Robert Van Pelt, a forest ecology researcher at the University of Washington and Evergreen State College, has two lifelong obsessions: trees and curious facts. So it seems inevitable that he would hunt out the woody leviathans showcased in his book Forest Giants of the Pacific Coast.
Measuring trees is a science, and Van Pelt takes the reader through a brief overview of how it's done. But the bulk of the book is devoted to 117 champion trees. Each of the 20 species covered has its own chapter that begins with an informative but easy-to-read article giving background on the featured species and a colorful map showing species range and the locations of the giants. Individual profiles of the big trees follow. Van Pelt provides the expected facts, such as height, diameter and wood volume, but also goes beyond the numbers to bring out the unique personality of each tree by delving into the story behind the names (Riker!, named after the Enterprise's second-in-command on Star Trek, is the second-largest noble fir in an area near Mount St. Helens), highlighting some of the trees' quirks (a cedar in Olympic National Park has two full-size hemlocks growing on it), and recounting some of the tales accumulated from the 200,000 miles Van Pelt drove and 700 miles he hiked in search of these trees.

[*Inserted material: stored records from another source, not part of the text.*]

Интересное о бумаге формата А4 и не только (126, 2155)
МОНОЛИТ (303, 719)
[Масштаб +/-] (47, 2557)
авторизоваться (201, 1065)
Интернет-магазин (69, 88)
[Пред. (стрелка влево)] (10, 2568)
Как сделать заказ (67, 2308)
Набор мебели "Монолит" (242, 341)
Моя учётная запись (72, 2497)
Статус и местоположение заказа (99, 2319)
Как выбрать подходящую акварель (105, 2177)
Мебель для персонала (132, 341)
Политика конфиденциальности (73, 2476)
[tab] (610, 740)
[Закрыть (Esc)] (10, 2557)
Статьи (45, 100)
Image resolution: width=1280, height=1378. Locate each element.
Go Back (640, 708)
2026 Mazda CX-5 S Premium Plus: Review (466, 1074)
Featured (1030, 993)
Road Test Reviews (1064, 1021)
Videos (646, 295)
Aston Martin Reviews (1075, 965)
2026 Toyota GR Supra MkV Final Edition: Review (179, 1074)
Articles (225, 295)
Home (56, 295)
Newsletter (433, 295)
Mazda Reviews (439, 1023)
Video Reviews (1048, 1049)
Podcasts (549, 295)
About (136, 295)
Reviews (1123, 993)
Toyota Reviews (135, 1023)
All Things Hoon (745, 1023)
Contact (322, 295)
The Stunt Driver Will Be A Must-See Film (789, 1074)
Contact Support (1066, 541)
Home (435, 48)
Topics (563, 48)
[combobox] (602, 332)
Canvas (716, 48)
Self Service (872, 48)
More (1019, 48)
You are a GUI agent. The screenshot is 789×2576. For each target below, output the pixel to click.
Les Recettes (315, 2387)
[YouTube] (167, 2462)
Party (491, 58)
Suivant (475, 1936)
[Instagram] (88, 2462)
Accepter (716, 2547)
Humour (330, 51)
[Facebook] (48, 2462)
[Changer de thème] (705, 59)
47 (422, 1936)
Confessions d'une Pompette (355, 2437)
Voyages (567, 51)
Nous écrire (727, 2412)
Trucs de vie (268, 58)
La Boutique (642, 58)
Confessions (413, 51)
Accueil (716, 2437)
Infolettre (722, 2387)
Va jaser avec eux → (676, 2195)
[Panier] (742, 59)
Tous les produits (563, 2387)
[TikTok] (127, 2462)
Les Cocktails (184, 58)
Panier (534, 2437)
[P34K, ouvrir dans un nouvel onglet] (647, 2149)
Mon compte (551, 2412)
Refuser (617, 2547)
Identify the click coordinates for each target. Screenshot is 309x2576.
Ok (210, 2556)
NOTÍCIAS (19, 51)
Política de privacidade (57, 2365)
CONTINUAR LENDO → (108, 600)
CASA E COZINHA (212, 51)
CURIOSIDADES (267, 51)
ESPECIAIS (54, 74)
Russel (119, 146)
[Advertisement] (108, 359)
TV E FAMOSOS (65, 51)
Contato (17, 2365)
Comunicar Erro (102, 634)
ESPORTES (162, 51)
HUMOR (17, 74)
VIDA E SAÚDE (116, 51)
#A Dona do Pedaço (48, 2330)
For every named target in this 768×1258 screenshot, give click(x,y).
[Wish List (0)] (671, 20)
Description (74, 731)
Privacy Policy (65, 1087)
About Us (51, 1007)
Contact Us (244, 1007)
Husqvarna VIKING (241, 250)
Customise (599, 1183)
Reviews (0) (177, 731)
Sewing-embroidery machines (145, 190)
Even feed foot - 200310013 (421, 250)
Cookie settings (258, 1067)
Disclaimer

Whether you're a silviculturalist or someone who can barely tell a spruce from a fir, the author's exquisite drawings of each tree are reason enough to pick up this book and a good excuse not to put it down.
Forest Giants of the Pacific Coast, by Robert Van Pelt, Global Forest Society with University of Washington Press, Seattle, 2002. Softcover: $35, 224 pages, 115 color illustrations, 115 line drawings, 22 color maps.